The Prison Experience and Gulag Poems in the Work (1937-1943) by Anastasija Cvetaeva: Overcoming the ‘Zone’
- Anastasija Cvetaeva,
- Gulag Poetry,
- Zone Poetry,
- Poetics of Modernism
Copyright (c) 2021 Aleksandr Medvedev
This work is licensed under a Creative Commons Attribution 4.0 International License.
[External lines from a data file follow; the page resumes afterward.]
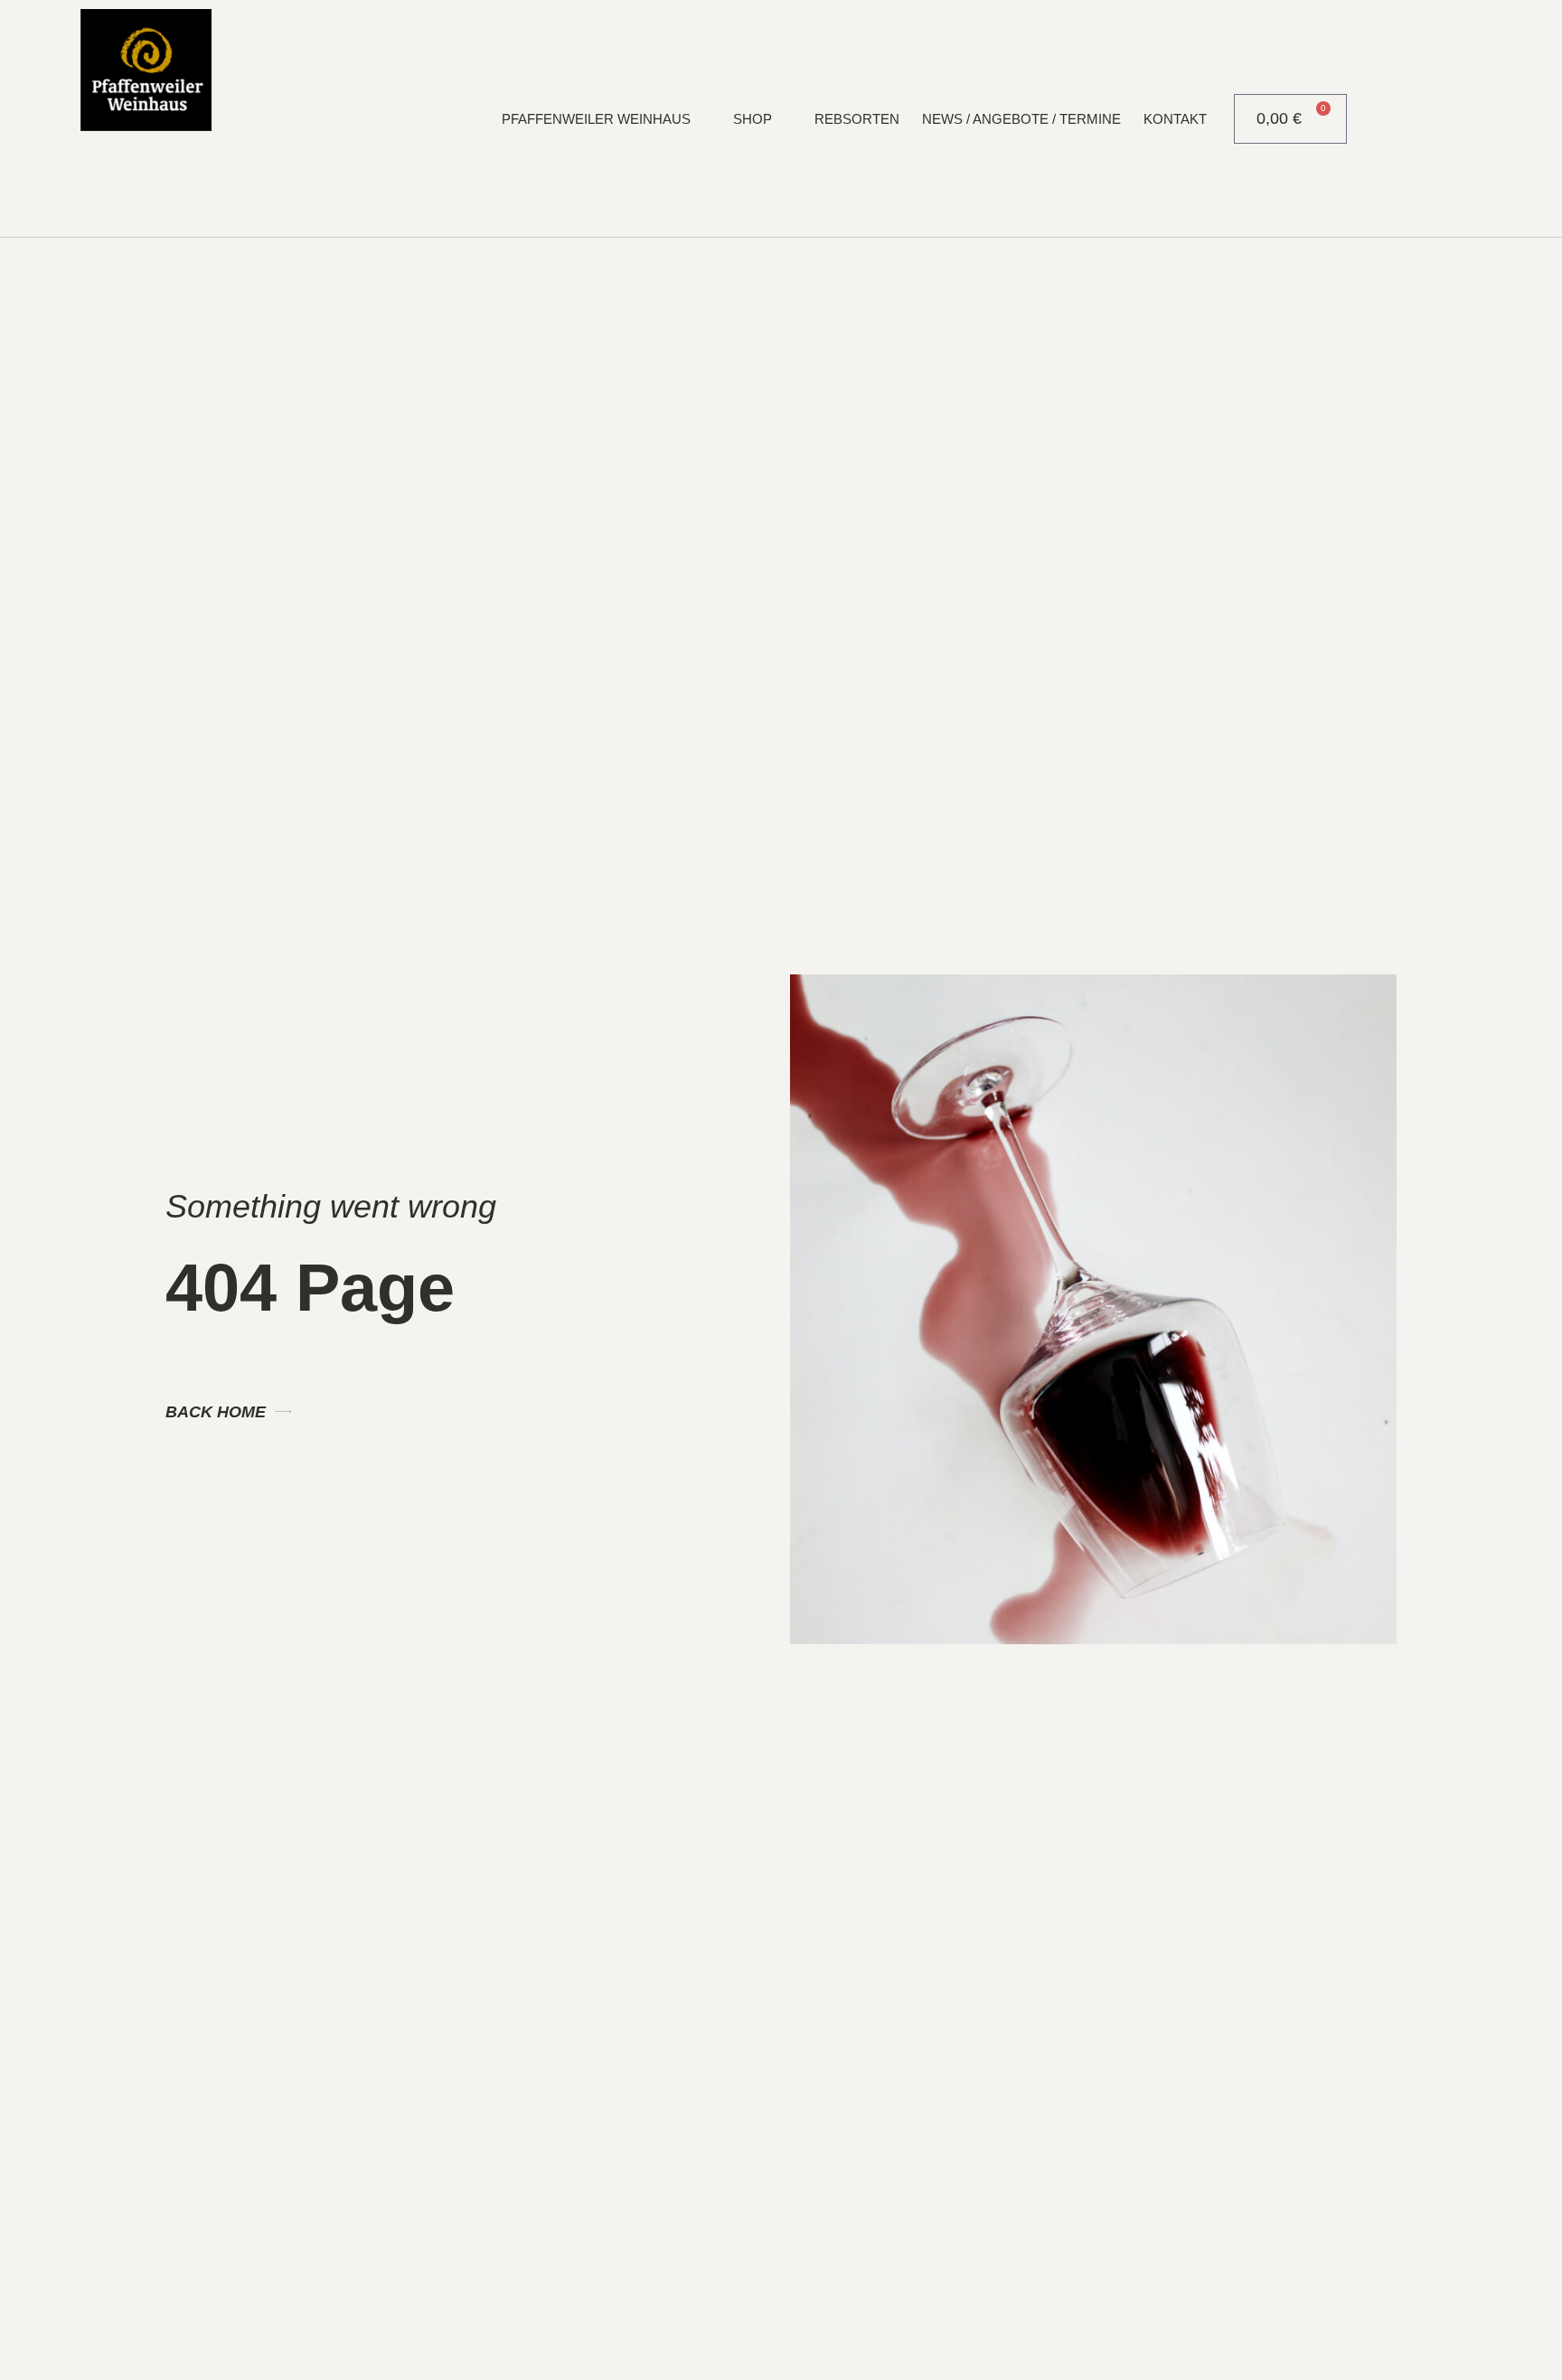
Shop (752, 119)
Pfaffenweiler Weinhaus (596, 119)
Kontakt (1175, 119)
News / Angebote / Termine (1021, 119)
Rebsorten (856, 119)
This research paper focuses on the prison experience and gulag poems (1937-1943) in the work by Anastasija Cvetaeva which was published in 1995. I present an analysis of Cvetaeva’s poems and argue that her work can be considered as psychological poetry describing mental experiences and engaging with witnessing and memory. Her lyrics provide a type of poetic expression addressing the multiple psychological aspects of the human existence and which is personal testimony of the experience of the so-called ‘zone’ (prison, lager, and transference). The modernist poetics of Cvetaeva’s (primacy of consciousness and the spiritual realm, the concept of ‘great time’, cultural openness, mythopoetic universality, intertextuality, intermediality, complex symbolic language, and humour) is examined as a form of coping mechanism having a cathartic effect. Poetry becomes the therapeutic and symbolic act for the author to survive the suppressive and agonizing experience of the ‘zone’; the innermost reflection on simple aspects of human life, such as nature, freedom, individuality, ethics, art, creativity, joy, and communication, is a meaning-making process. The following modernist strategies of resistance are identified: 1) poetic creativity as internal liberation, metaphysical protest, and aesthetic form of escape into an infinite macrocosm; 2) poetic perception of the experience of the ‘zone’ in the ‘great time’ of culture, history, and myth; 3) intermedial integration; 4) poetic imagination (food aesthetization) and food as a compensatory way to overcome prison hunger and celebrate life (joy, belonging, and life as a feast); 5) mythologization of Polish identity (love of freedom, pride, and dignity); 6) escape into the space of memory, myth and history; the contemplation of nature; 7) humour to restore a potential loss of dignity, challenge the established order and endure the brutal and incomprehensible; 8) Christian mysticism, kenotic prayer, prayers from the Bible, esoteric-astrology, Rosicrucianism, Dante’s transcendent symbolism, and tragic catharsis.